I recently published extensive annual coverage of Chablis in the current issue of the bimonthly International Wine Cellar. Here are some of the best wines I came across for $30 or less—mostly “village” wines but also including an outstanding premier cru value. All are from the splendid 2010 vintage, a growing season that yielded a small crop of concentrated grapes and wines that combine atypical density and complexity with great charm. I challenge you to find fresher, more satisfying chardonnays from California that can stand up to these.
The Domaine Billaud Simon Chablis Tête d’Or ($30; Langdon Shiverick), from a producer long known for its penetrating wines made entirely or mostly in stainless steel, shows an inviting pale yellow-green color and ethereal aromas and flavors of citrus peel and ginger. This juicy, tightly knit, intense wine finishes brisk but not austere, with very good tension and length. It wears its bit of oak gracefully.
The Domaine Jean-Paul & Benoit Droin 2010 Chablis Vaillons ($30; Eric Solomon Selections/European Cellars) is a terrific premier cru at a very gentle price. Its reticent nose offers classic scents of citrus fruit and saline oyster shell minerality. In the mouth, the wine begins penetrating and taut, but the citrus and steely mineral flavors show a creamier aspect toward the long, spicy finish.
The village Chablis from Domaine Christian Moreau Père et Fils ($25; Frederick Wildman & Sons), done entirely in stainless steel, is a perennial winner. The 2010 release displays cool yet sweet aromas of peach, orange and minerals. It’s in a rather gentle, round style, showing a slightly exotic character but very good lift from its orange blossom and mineral flavors. The persistent finish offers surprising grip.

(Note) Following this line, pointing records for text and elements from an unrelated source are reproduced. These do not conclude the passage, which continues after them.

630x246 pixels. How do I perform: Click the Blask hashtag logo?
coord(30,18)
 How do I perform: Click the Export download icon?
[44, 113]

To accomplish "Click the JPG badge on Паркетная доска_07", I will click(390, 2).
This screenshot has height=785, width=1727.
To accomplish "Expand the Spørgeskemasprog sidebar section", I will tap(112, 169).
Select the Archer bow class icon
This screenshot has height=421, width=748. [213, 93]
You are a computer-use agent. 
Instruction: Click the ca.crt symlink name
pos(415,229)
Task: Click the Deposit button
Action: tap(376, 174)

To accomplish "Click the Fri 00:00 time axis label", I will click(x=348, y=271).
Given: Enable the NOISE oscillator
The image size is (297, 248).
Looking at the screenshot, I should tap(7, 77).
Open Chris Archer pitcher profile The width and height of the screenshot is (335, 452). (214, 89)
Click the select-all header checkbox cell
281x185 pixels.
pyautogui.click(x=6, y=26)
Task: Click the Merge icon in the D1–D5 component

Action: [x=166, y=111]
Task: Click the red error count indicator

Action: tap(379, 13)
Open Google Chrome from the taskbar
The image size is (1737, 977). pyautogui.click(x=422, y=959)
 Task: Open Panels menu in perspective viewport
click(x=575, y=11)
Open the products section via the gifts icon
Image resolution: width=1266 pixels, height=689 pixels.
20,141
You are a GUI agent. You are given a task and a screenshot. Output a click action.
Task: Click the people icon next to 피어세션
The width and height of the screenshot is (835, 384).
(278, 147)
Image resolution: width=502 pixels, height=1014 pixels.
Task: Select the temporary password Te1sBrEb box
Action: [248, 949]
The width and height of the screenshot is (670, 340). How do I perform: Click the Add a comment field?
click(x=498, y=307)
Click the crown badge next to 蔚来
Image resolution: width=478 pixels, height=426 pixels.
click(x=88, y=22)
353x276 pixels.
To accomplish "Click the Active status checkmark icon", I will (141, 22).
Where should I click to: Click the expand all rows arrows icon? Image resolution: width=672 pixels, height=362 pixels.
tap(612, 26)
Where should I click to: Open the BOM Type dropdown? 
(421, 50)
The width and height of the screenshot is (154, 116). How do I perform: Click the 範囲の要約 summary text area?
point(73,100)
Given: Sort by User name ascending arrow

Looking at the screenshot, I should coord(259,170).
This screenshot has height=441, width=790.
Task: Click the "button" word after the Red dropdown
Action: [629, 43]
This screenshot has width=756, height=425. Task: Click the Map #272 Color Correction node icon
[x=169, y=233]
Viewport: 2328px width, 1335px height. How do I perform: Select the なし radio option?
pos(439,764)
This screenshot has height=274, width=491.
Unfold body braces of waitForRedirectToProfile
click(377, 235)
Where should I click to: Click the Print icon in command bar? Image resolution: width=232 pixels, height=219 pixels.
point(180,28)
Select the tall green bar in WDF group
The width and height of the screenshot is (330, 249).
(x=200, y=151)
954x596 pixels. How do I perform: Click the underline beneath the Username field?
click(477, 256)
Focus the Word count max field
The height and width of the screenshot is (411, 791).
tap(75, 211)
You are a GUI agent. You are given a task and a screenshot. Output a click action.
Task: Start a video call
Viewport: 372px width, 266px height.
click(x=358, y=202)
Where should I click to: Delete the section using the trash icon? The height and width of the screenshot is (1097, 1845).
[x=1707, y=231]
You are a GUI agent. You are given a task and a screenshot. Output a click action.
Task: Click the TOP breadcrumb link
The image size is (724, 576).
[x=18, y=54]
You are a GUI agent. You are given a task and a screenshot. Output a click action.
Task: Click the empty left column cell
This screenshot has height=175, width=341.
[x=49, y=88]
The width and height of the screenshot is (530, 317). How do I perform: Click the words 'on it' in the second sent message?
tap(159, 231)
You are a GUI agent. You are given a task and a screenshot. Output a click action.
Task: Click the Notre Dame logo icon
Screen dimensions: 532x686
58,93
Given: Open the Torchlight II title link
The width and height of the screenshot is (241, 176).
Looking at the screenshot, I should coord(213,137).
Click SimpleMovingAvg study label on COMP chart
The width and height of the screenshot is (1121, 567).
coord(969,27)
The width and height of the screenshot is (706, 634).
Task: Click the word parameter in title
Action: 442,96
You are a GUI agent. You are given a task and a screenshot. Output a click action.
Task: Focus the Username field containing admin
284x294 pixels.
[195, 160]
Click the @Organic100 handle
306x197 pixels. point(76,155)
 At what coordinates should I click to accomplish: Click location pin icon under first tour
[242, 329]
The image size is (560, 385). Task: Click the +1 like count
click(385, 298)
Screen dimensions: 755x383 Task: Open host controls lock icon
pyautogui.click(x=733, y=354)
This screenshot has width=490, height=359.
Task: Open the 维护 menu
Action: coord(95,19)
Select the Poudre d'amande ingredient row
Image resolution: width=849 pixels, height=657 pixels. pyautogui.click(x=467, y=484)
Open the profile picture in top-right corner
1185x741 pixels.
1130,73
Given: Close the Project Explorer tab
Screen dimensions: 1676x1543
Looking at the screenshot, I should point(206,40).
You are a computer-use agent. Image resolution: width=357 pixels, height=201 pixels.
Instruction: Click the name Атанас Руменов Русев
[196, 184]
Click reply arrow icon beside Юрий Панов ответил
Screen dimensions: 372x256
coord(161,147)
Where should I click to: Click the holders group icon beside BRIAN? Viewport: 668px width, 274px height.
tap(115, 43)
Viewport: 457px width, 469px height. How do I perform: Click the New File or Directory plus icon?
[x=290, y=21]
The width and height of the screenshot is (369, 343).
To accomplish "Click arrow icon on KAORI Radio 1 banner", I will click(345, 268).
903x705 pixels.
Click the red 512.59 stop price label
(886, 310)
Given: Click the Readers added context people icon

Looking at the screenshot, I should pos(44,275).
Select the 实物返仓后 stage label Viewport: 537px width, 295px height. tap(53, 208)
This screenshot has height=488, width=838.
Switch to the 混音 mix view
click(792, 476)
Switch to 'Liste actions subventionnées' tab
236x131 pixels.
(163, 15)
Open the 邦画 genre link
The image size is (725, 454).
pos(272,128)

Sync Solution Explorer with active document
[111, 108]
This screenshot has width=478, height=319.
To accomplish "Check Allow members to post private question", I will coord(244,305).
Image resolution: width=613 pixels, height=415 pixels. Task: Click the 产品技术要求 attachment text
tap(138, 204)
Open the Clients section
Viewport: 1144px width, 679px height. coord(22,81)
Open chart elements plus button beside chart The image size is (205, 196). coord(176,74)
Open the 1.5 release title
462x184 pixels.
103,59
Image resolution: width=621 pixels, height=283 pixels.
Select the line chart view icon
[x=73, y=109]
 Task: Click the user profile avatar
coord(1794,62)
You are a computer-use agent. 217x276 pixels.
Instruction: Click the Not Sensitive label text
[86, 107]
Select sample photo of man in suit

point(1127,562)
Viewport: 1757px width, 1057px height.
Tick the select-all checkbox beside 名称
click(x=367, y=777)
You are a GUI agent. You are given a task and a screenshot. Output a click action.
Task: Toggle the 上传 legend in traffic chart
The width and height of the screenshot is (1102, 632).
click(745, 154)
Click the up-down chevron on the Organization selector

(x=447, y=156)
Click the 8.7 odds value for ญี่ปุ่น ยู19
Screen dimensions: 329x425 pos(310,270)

The aggressively priced Domaine Gilbert Picq et Ses Fils 2010 Chablis ($22-$26; Polaner Selections; Vintage ’59 Imports), from the last bottling, done in March of this year, delivers tangy aromas of orange and lemon zest with a whiff of hazelnut. It’s juicy and serious, with firm acidity giving definition and cut to the flavors of lemon and white flowers. This bottling offers terrific sex appeal for early drinking. (If you’re lucky enough to find a bottle of Picq’s Chablis Vieilles Vignes or Chablis Dessus La Carrière, snap it up. These wines are denser, richer and more concentrated than the basic village offering and they cost only a few dollars more—IF you can find them.
I also like the non-filtered version of Domaine Servin’s 2010 Chablis Les Pargues ($23; Weygandt-Metzler Importing), sealed with a screwcap for the American importer. This wine is thick, intense and penetrating, with aromas and flavors of menthol, crushed stone and toasted baguette. It’s more about dusty minerality than easygoing fruit and is an impressive village wine, not to mention a great bargain.
Finally, the Joseph Faiveley 2010 Chablis ($30; Frederick Wildman & Sons) offers classic Chablis aromas of hay, honey, acacia flower and green apple. It’s lemony, energetic and youthfully austere, with a cutting steely freshness that will stimulate your G-spot on a hot summer day.